INFORMATION GIVEN:

____

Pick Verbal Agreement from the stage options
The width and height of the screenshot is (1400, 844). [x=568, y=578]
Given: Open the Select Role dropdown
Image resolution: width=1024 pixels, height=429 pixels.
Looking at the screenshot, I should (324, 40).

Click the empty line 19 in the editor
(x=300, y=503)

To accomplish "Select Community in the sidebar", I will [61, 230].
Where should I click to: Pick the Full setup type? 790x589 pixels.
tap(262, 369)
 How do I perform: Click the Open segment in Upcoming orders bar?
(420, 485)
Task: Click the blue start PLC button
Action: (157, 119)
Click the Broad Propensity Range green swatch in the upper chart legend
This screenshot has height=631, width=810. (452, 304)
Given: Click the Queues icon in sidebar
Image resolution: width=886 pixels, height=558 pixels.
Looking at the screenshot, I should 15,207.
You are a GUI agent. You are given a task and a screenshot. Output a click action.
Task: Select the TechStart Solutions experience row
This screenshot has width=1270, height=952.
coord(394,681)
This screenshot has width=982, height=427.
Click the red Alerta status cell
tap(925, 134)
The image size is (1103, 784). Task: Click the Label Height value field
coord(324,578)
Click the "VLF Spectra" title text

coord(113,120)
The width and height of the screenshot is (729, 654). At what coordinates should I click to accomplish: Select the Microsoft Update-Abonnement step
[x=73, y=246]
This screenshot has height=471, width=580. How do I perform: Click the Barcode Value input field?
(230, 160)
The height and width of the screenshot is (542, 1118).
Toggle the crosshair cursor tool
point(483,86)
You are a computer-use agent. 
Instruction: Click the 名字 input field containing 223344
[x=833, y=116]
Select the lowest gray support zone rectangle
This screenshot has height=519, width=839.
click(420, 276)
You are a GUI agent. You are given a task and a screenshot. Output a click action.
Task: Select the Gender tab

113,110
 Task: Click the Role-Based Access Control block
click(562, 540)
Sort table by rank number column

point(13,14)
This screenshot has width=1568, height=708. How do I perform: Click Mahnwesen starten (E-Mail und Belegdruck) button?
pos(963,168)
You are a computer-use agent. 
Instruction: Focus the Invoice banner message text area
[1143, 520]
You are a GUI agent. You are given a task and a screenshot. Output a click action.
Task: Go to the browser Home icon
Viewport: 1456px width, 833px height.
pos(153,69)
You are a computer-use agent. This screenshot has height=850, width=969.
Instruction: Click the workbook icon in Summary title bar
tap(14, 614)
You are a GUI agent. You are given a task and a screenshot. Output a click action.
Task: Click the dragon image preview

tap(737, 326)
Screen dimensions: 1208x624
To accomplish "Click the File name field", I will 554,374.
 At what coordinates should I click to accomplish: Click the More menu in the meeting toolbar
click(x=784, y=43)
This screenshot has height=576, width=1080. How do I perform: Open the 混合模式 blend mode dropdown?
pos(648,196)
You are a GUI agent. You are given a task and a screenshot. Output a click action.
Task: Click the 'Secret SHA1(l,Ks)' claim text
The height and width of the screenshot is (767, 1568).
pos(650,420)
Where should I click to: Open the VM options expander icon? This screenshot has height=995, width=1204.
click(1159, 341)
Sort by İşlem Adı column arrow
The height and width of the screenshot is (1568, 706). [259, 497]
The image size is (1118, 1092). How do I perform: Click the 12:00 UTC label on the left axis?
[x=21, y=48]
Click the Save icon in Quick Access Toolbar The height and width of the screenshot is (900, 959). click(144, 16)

____

WHAT IS REQUIRED: Write down only the closing run of lines: the one containing "This screenshot has width=1568, height=708." and every line after it to the end of the entries, exactly.

REPLY TO THE TASK:
This screenshot has width=1568, height=708. How do I perform: Click Mahnwesen starten (E-Mail und Belegdruck) button?
pos(963,168)
You are a computer-use agent. 
Instruction: Focus the Invoice banner message text area
[1143, 520]
You are a GUI agent. You are given a task and a screenshot. Output a click action.
Task: Go to the browser Home icon
Viewport: 1456px width, 833px height.
pos(153,69)
You are a computer-use agent. This screenshot has height=850, width=969.
Instruction: Click the workbook icon in Summary title bar
tap(14, 614)
You are a GUI agent. You are given a task and a screenshot. Output a click action.
Task: Click the dragon image preview

tap(737, 326)
Screen dimensions: 1208x624
To accomplish "Click the File name field", I will 554,374.
 At what coordinates should I click to accomplish: Click the More menu in the meeting toolbar
click(x=784, y=43)
This screenshot has height=576, width=1080. How do I perform: Open the 混合模式 blend mode dropdown?
pos(648,196)
You are a GUI agent. You are given a task and a screenshot. Output a click action.
Task: Click the 'Secret SHA1(l,Ks)' claim text
The height and width of the screenshot is (767, 1568).
pos(650,420)
Where should I click to: Open the VM options expander icon? This screenshot has height=995, width=1204.
click(1159, 341)
Sort by İşlem Adı column arrow
The height and width of the screenshot is (1568, 706). [259, 497]
The image size is (1118, 1092). How do I perform: Click the 12:00 UTC label on the left axis?
[x=21, y=48]
Click the Save icon in Quick Access Toolbar The height and width of the screenshot is (900, 959). click(144, 16)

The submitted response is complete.